Seit 15. Dezember werden 20 Cent mehr je Packung abgerechnet; der Betrag ist zur Finanzierung der pharmazeutischen Dienstleistungen gedacht. Der NNF hat den Apotheken jedoch mitgeteilt, dass es mangels Einigung zwischen Deutschem Apothekerverband (DAV) und GKV-Spitzenverband noch keine Lösung dafür gibt und dass vorerst nur der reguläre Betrag für den Nacht- und Notdienst abgezogen wird. Der Betrag für die pharmazeutischen Dienstleistungen bleibt also zunächst in den Apotheken.
„Bitte berücksichtigen Sie bei Ihrem Jahresabschluss für das Jahr 2021 und bei der Liquiditätsplanung für das kommende Jahr, dass Sie den Festzuschlag für die pharmazeutischen Dienstleistungen aus der zweiten Dezemberhälfte 2021, der Ihnen zunächst mit der Dezemberabrechnung 2021 von Ihrer Rezeptabrechnungsstelle gutgeschrieben wird, zu einem späteren Zeitpunkt an den Nacht- und Notdienstfonds abführen müssen“, heißt es von Verbandsseite. „Informieren Sie bitte auch Ihr Steuerbüro über diesen Sachverhalt.“
Bereits Ende November wollten die Rechenzentren von DAV/Abda wissen, wie sie mit dem Geld umgehen sollen: „Es stellt sich nun für alle Apothekenrechenzentren die Frage, was sie im Rahmen der Rezeptabrechnung für Dezember 2021 mit den 0,20 EUR/RX-Arzneimittel machen sollen“, heißt es in einem Schreiben des Branchenverbands VDARZ. „Auszahlung an die Apotheken?
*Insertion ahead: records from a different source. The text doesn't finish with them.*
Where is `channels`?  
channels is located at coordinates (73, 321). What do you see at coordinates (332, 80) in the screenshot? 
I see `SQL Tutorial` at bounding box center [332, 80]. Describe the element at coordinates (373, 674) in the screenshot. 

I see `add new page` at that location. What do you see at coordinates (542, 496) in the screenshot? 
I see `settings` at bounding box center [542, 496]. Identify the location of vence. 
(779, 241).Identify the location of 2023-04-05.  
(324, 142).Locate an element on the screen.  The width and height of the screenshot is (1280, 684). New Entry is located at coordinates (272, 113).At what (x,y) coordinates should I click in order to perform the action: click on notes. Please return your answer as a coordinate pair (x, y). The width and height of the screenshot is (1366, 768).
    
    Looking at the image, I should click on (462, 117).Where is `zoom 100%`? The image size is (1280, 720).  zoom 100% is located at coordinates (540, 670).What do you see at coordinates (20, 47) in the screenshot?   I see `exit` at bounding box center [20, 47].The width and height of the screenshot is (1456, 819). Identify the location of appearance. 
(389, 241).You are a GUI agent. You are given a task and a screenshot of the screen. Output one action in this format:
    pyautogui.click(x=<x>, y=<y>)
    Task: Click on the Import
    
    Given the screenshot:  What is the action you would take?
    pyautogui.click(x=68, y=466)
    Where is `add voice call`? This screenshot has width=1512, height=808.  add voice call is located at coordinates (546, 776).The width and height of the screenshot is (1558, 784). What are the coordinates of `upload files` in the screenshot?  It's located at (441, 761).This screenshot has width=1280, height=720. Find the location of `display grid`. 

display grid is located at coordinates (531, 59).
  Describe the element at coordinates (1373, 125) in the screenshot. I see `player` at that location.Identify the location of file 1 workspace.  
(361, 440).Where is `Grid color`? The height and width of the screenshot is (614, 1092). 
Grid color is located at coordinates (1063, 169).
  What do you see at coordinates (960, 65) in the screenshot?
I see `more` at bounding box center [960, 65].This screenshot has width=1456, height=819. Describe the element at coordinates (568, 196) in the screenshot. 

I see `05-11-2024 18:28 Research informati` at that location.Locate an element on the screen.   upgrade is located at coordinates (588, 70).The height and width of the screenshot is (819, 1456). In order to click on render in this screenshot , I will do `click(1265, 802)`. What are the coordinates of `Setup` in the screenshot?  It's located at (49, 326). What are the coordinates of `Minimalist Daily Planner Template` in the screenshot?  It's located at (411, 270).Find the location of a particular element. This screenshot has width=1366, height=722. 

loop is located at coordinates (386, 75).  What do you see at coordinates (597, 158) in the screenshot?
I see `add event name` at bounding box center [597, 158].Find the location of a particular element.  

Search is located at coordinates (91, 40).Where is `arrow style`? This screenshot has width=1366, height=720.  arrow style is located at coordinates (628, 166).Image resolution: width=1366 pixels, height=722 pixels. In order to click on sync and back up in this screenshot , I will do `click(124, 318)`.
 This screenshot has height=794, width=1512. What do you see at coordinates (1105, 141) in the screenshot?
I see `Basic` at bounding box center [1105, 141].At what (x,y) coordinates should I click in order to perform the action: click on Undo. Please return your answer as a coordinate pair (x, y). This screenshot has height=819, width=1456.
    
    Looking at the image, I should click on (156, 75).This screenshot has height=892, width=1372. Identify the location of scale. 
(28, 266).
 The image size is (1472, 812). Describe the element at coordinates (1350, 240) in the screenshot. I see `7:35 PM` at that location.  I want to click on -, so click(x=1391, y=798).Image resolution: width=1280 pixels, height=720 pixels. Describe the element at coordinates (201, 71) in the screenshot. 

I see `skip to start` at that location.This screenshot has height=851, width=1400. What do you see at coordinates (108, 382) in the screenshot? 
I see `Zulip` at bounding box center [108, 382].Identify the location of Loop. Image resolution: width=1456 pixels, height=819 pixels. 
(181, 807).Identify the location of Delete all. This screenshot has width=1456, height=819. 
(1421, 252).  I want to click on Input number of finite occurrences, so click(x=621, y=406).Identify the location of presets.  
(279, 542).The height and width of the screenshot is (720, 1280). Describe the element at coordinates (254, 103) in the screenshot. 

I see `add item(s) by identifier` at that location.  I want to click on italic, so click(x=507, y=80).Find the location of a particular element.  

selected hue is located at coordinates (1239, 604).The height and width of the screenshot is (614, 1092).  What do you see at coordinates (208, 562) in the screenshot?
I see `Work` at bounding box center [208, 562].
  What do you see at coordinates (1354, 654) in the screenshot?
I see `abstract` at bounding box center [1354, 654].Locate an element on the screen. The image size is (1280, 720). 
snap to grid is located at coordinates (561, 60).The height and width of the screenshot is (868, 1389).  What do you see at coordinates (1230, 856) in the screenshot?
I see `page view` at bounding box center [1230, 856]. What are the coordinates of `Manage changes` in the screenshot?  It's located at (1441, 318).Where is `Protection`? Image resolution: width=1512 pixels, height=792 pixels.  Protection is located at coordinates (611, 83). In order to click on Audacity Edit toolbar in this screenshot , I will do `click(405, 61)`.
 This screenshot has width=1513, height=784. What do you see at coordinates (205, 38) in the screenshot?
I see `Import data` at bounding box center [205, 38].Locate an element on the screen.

Auszahlung an den Nacht- und Notdienstfonds? ‚Parken‘ auf einem Sonderkonto des ARZ? Wer zahlt die Verwahrgebühren? Die Zeit drängt und wir benötigen dringend eine Antwort auf diese Frage“, so der Verband mit Verweis auf den erheblichen Anpassungsaufwand in den Abrechnungsprogrammen.
Die Abda verwies in ihrer Antwort darauf, dass sich erst mit der Beleihung des NNF durch das Bundesgesundheitsministerium (BMG) die rechtliche Grundlage ergebe, den entsprechenden Zuschlagsbetrag an den NNF abzuführen. „Wir sind optimistisch, diese bis Mitte Dezember 2021 zu erhalten. Der NNF wird hierzu – in Abstimmung mit dem DAV – unverzüglich informieren.“
Bis zur Klärung sollten die Rechenzentren den Betrag zunächst an die Apotheken weiterleiten. „Der NNF wird mit dem Auszahlungsbescheid für die Notdienste im Dezember 2021 die Apotheken dafür sensibilisieren, dass der Betrag nachträglich an den NNF abzuführen sein wird.“
Lösung noch im Januar?
Noch ist das Problem nicht gelöst: Sobald es „spruchreife Neuigkeiten“ gebe, werde man diese „natürlich auch an Sie und alle anderen interessierten Medien kommunizieren“, schreibt der DAV auf Anfrage.
Laut NNF-Geschäftsführer Ferdinand Ostrop ist eine Überweisung an den NNF derzeit aus technischen Gründen noch nicht möglich. Der Plan sei aber, dass es noch im Januar eine Lösung dafür geben soll. Er gehe davon aus, dass das auch klappt.
Bei rund 730 Millionen Euro ergibt sich rein rechnerisch ein Betrag von rund 640 Euro pro Apotheke und Monat. Je nach Größe des Betriebs kann die Summe natürlich unterschiedlich hoch ausfallen. Spannend ist aber auch, wie lange sich die Hängepartie hinzieht – und wie lange der Gesetzgeber zuschaut. Denn laut Apothekenstärkungsgesetz (VOASG) soll für die Dienstleistungen ein Gesamtbetrag von rund 150 Millionen Euro zur Verfügung gestellt werden. Solange aber keine Leistungen erbracht werden, kann das Geld eigentlich auch nicht für später angespart werden. Denn dann müsste die Vergütung temporär angehoben werden oder das Geld für einmalige Aufwendungen genutzt werden.